### Your task
Look below for the line that has "The image size is (1439, 783).". Set down the lines from there through the line that has "You are a computer-use agent. 800x508 pixels.", exactly as written.
□ □ □ □ □
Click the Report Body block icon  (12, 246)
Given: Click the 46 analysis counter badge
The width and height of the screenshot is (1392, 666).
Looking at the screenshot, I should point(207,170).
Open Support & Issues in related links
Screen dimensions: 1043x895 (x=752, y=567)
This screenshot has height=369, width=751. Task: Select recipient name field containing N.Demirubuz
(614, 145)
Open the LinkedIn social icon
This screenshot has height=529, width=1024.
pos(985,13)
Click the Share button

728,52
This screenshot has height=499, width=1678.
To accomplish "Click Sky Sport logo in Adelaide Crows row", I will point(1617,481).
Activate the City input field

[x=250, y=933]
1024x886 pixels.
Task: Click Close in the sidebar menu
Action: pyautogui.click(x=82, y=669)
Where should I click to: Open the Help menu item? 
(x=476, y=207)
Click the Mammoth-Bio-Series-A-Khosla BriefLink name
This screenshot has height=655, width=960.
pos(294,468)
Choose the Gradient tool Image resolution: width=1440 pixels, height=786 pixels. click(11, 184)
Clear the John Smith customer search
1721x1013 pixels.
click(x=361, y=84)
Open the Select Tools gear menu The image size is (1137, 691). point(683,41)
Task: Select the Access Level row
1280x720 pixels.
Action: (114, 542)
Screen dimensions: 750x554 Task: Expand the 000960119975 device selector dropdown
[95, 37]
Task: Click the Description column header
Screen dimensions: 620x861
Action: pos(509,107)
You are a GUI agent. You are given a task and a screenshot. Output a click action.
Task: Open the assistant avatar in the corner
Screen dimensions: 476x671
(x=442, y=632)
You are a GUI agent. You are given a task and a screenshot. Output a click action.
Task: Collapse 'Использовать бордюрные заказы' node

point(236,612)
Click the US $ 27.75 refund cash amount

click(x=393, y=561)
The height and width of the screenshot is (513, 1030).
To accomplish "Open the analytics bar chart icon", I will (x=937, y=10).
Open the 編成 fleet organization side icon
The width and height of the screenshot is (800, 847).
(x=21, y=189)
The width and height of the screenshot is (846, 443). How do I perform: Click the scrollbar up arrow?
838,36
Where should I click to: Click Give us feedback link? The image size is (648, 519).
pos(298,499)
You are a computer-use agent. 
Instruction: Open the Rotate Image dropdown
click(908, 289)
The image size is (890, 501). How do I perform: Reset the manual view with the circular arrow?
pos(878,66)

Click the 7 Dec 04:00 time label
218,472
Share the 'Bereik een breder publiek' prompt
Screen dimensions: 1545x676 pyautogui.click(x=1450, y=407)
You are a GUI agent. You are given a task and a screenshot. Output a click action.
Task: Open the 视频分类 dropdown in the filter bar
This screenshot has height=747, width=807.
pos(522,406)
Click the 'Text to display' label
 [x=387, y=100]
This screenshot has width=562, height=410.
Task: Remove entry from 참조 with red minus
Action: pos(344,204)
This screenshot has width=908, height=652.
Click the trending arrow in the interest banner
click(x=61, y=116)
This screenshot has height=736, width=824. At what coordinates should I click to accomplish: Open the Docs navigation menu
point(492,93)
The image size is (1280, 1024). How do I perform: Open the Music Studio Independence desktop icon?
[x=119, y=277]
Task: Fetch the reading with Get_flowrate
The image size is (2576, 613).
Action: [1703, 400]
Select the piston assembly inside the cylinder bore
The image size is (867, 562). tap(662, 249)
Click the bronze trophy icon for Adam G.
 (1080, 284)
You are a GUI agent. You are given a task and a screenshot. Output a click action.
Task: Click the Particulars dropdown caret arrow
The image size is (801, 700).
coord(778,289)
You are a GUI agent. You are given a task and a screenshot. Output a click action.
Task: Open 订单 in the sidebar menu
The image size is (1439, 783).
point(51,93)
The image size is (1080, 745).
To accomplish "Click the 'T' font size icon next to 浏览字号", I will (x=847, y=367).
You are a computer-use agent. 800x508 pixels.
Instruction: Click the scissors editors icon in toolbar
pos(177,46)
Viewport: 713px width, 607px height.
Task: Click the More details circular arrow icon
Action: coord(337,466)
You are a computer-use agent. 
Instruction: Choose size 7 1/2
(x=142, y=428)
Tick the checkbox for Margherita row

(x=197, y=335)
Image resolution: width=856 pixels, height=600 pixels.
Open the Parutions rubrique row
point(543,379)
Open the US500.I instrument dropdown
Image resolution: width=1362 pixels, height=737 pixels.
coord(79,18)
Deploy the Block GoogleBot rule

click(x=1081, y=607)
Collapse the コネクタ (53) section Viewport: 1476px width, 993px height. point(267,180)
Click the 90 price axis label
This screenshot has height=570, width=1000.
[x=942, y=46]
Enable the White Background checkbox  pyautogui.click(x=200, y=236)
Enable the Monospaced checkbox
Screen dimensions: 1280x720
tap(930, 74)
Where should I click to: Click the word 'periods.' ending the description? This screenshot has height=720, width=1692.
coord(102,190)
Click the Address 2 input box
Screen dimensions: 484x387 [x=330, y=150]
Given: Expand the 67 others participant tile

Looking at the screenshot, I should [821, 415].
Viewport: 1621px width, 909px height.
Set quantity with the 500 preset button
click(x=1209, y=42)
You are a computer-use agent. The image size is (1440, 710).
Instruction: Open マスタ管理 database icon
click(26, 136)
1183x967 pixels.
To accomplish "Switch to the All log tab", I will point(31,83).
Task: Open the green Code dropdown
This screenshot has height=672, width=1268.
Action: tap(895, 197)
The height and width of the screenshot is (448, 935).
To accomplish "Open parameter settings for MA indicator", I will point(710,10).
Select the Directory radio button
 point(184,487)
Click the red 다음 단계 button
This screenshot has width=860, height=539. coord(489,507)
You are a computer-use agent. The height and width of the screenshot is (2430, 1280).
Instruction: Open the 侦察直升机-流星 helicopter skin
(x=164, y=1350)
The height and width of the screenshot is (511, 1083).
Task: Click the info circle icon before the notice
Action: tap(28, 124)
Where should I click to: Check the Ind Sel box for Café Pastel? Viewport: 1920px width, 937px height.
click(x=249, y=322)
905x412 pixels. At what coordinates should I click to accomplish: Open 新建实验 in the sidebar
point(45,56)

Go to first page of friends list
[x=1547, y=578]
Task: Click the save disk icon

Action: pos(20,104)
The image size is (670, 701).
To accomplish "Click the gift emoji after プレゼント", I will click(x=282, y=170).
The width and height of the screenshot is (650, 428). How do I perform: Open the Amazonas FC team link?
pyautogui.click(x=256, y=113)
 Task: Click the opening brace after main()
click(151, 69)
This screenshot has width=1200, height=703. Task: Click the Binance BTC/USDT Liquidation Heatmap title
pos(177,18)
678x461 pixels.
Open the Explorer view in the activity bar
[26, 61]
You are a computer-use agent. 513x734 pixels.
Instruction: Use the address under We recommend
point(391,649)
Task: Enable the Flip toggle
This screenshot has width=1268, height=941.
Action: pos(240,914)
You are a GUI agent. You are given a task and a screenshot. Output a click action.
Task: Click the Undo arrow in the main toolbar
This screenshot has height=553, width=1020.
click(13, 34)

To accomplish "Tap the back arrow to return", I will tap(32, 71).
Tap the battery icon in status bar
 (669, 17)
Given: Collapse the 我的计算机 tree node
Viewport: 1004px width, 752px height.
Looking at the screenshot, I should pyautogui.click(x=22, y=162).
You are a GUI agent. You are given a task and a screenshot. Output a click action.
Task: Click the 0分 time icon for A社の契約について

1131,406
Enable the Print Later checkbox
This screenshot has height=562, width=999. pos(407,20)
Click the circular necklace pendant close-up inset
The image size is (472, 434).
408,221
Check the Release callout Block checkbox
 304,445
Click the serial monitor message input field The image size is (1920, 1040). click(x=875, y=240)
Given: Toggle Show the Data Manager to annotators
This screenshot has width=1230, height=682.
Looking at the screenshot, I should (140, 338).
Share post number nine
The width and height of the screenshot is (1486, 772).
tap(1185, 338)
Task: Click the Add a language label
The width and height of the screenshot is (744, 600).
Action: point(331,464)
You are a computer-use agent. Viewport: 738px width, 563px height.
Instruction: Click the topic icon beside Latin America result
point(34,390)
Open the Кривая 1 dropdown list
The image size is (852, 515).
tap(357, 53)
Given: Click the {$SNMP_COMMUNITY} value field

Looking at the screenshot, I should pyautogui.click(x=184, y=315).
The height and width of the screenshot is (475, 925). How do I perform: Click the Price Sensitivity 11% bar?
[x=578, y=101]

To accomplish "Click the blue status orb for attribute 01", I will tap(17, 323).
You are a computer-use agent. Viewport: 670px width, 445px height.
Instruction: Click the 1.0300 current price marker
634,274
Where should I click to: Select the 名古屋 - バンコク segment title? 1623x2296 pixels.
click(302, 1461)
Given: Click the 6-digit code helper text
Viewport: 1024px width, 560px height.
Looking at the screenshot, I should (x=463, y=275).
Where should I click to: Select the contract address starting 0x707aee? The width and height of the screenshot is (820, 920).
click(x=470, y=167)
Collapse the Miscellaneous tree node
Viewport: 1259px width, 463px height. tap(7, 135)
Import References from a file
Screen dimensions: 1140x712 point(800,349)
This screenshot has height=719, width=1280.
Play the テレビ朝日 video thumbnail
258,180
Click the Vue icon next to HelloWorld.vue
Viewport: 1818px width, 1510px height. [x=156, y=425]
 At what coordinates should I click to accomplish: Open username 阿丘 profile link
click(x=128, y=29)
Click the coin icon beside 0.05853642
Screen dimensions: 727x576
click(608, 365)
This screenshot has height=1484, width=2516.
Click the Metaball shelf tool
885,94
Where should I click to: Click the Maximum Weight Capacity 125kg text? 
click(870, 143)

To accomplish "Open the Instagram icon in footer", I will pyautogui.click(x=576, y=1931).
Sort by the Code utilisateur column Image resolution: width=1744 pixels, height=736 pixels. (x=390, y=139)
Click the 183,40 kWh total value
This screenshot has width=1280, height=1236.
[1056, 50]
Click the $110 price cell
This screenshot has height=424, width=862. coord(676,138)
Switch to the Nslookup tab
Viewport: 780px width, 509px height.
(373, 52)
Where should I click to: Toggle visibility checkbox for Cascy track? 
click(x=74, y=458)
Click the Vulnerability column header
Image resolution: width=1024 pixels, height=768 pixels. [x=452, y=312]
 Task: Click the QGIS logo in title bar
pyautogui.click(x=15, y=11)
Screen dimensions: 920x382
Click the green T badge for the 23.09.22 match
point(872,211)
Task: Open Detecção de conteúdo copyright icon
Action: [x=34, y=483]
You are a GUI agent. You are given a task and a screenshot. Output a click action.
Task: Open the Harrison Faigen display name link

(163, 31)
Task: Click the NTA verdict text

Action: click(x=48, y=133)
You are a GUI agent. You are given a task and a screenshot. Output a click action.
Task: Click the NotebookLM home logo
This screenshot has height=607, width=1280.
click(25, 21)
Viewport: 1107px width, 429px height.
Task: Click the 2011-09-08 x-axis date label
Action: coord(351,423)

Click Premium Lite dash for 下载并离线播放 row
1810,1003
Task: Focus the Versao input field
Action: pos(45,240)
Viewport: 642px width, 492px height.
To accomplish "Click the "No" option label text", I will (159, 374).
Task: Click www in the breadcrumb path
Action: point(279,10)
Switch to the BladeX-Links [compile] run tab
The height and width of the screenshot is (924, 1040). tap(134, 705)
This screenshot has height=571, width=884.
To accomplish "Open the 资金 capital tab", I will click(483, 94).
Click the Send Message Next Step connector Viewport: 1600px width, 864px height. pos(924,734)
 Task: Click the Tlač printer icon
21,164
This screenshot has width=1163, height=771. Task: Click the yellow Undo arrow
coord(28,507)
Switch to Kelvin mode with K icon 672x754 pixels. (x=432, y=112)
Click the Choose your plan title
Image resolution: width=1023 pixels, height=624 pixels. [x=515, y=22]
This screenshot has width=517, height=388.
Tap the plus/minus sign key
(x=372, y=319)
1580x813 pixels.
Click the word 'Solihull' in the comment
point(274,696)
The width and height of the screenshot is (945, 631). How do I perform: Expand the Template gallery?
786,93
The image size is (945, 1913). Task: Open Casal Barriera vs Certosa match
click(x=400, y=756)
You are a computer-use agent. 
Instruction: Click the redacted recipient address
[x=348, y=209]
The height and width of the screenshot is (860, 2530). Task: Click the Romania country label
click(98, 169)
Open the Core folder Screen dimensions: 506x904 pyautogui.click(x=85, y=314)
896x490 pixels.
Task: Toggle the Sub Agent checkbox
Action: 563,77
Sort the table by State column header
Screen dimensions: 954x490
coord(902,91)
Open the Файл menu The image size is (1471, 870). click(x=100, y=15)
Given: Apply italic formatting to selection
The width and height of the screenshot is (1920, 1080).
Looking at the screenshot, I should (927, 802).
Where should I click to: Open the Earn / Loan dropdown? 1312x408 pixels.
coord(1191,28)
□ □ □ □ □
### Exercise output
The image size is (1439, 783).
point(51,93)
The image size is (1080, 745).
To accomplish "Click the 'T' font size icon next to 浏览字号", I will (x=847, y=367).
You are a computer-use agent. 800x508 pixels.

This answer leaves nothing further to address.